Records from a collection
══════════════════════════════
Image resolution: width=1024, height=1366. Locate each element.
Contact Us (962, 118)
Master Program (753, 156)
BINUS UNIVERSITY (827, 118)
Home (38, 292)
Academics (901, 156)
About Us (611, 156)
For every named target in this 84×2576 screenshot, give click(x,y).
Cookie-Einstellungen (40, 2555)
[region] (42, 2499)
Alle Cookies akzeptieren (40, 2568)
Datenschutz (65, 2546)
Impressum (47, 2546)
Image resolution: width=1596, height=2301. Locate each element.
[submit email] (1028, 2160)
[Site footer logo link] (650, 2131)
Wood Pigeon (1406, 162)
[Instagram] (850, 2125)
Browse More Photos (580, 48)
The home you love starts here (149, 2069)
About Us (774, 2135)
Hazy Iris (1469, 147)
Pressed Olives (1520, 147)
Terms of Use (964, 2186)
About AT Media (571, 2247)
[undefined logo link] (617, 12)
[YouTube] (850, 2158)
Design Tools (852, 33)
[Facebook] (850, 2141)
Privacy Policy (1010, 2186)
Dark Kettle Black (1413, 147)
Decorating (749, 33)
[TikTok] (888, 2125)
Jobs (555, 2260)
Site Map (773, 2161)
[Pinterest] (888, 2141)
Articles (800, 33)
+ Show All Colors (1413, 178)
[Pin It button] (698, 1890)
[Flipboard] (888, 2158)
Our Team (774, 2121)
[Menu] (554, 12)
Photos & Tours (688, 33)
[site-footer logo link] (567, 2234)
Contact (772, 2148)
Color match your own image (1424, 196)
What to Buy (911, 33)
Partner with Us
══════════════════════════════
Instructions for the task: Retype the records above in full, exactly as they appear.

Your solution:
Image resolution: width=1024, height=1366. Locate each element.
Contact Us (962, 118)
Master Program (753, 156)
BINUS UNIVERSITY (827, 118)
Home (38, 292)
Academics (901, 156)
About Us (611, 156)
For every named target in this 84×2576 screenshot, give click(x,y).
Cookie-Einstellungen (40, 2555)
[region] (42, 2499)
Alle Cookies akzeptieren (40, 2568)
Datenschutz (65, 2546)
Impressum (47, 2546)
Image resolution: width=1596, height=2301. Locate each element.
[submit email] (1028, 2160)
[Site footer logo link] (650, 2131)
Wood Pigeon (1406, 162)
[Instagram] (850, 2125)
Browse More Photos (580, 48)
The home you love starts here (149, 2069)
About Us (774, 2135)
Hazy Iris (1469, 147)
Pressed Olives (1520, 147)
Terms of Use (964, 2186)
About AT Media (571, 2247)
[undefined logo link] (617, 12)
[YouTube] (850, 2158)
Design Tools (852, 33)
[Facebook] (850, 2141)
Privacy Policy (1010, 2186)
Dark Kettle Black (1413, 147)
Decorating (749, 33)
[TikTok] (888, 2125)
Jobs (555, 2260)
Site Map (773, 2161)
[Pinterest] (888, 2141)
Articles (800, 33)
+ Show All Colors (1413, 178)
[Pin It button] (698, 1890)
[Flipboard] (888, 2158)
Our Team (774, 2121)
[Menu] (554, 12)
Photos & Tours (688, 33)
[site-footer logo link] (567, 2234)
Contact (772, 2148)
Color match your own image (1424, 196)
What to Buy (911, 33)
Partner with Us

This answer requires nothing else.